シロは正門で待っていると三塚君に聞いて、並んでシロの所へと向かう。
遠目に正門の柱に凭れているシロが見えた。
それにしても普通に立っているだけなのに物凄い存在感だ。
何がそんなに他と違うのだろうか…髪?…否めないがそれだけでは無い気もする。


「おい、もしかしてあれ『シロ』じゃねぇか?」

「え?!まじかよ!?」


そんな声が聞こえて一瞬「なんで俺!?」と、ぎょっとするけれど『白』ではなくて『シロ』かと納得する。

――…ん?

その瞬間俺は何か違和感と言うか、不思議な感じがした。
それを纏めきる前にシロの所についてしまう。


「ごめんシロ。待った?」


あれ。なんか今のデートに遅れた彼女みたいなセリフだ…って何変な事考えてるんだ。
それよかさっきの違和感…。

考え込む俺を嬉しそうにシロは見つめ


「待って、ない………帰ろう。ましろ」


と微笑んだ。
その瞬間に近くにいた人達がざわりとしたけれど、そんなのは眼中にないシロは抱きついてくる。
その勢いで分かりかけていた感じが飛んだ。


「ぶっ。こら離せシロ。……あ――――もう、ほら。何か分かりかけてたのに…」

「じゃあ俺はこれで」


そんな俺等を少し冷めた目でみた三塚君は挨拶をすると踵を返した。


「あ。ばいばい、み…春臣君」


そう言った瞬間にシロから不機嫌オーラがだだ漏れる。


「………なんで、名前」


抱きしめる腕の力を強められた。
と言っても俺が痛くない程度の力で、その代わりと言ってはなんだけど、春臣君にそれだけで殺せそうな鋭い視線を向けている。

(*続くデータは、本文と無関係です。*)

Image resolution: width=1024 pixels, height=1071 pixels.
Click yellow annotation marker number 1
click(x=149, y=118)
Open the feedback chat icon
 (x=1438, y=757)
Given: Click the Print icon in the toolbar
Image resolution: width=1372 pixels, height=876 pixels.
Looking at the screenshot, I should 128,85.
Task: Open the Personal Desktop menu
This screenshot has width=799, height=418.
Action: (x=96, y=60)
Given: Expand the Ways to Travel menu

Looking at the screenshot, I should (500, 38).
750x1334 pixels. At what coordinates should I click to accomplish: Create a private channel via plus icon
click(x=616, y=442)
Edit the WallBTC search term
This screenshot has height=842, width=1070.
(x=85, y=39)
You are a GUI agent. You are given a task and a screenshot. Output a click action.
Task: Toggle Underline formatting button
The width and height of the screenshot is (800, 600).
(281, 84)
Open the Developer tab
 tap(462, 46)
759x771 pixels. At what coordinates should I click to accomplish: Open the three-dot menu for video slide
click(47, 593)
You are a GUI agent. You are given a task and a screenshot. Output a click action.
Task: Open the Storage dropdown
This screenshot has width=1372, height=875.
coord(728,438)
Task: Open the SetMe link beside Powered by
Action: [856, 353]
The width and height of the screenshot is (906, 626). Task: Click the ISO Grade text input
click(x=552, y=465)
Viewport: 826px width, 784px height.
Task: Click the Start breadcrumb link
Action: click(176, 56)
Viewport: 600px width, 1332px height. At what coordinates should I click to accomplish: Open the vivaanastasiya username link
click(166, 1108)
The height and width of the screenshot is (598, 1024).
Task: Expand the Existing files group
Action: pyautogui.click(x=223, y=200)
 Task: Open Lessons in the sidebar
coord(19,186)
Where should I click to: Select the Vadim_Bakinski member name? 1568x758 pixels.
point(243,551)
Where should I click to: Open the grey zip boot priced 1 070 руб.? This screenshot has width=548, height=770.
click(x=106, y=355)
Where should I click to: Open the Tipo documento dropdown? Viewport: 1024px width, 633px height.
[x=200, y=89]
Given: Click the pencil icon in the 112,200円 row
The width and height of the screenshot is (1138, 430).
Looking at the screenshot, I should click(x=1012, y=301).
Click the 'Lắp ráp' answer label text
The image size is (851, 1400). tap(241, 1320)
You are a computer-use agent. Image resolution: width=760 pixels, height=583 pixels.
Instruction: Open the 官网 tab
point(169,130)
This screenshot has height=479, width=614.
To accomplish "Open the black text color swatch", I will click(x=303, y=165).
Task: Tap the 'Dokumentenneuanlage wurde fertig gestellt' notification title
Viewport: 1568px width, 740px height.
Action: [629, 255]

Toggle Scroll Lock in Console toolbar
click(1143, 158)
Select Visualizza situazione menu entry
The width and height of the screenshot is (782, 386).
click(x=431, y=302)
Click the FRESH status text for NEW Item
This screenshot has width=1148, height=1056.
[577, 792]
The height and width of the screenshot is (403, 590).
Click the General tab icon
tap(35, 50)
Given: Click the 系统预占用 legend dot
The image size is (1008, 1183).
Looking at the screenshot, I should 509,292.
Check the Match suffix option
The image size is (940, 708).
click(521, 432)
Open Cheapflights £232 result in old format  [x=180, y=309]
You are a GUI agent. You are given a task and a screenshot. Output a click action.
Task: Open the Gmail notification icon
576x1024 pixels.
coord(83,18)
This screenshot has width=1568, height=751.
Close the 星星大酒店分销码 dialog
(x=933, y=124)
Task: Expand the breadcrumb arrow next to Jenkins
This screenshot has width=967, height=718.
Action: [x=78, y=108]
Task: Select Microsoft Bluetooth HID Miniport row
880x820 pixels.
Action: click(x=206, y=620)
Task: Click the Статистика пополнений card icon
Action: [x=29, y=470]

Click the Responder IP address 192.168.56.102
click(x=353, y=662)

「……俺、ましろに名前言って「あ、そういうことか!」

貰った事ないのに、と続けようとしたシロの言葉は俺の言葉に遮られた。
突然叫んだ俺に、帰ろうとしていた春臣君も振り返る。


「なあ、『シロ』」

「……なに、ましろ?」

「ほら、うん。そうなんだよな」


一人で納得をして頷くと、シロは不思議そうに見てきた。


「いや、さ。
前の俺のあだ名は『白』だったって言っただろ?
だから今でも、『しろ』って聞くと振り返っちゃうんだよね。
他の人が『しろ』って呼んだら俺の事か、シロの事かわかんないだろ?
でもさ、俺が『しろ』って呼んだら『シロ』の事でしかないんだよ」


な、なんか何言ってるか自分でも良く分からなくなってきたけど、とりあえず伝えたい事は


「それってさ、なんか特別な感じがして良いなって言いたかったんだ」


そう言って笑った俺を穴が開くほどシロは見つめてきた。


「………俺と、ましろが…特、別…?」


茫然と呟き、がばりと今まで以上にきつく抱きしめてくる。


「…うれ、しい、嬉しい、ましろ!!」

「ええ?あ、うんそうだねー」


そこまで嬉しいか?とか思ったけれど、なんか引っかかってたもやもやがすっきりして満足な俺はぽんぽんとシロの背中を叩いた。
ぶんぶんと振れる尻尾が見える気がする。

そんな俺を見つめて


「なんて、罪作りな奴…」


と三塚君が呆然と呟いたなんて事は知らない。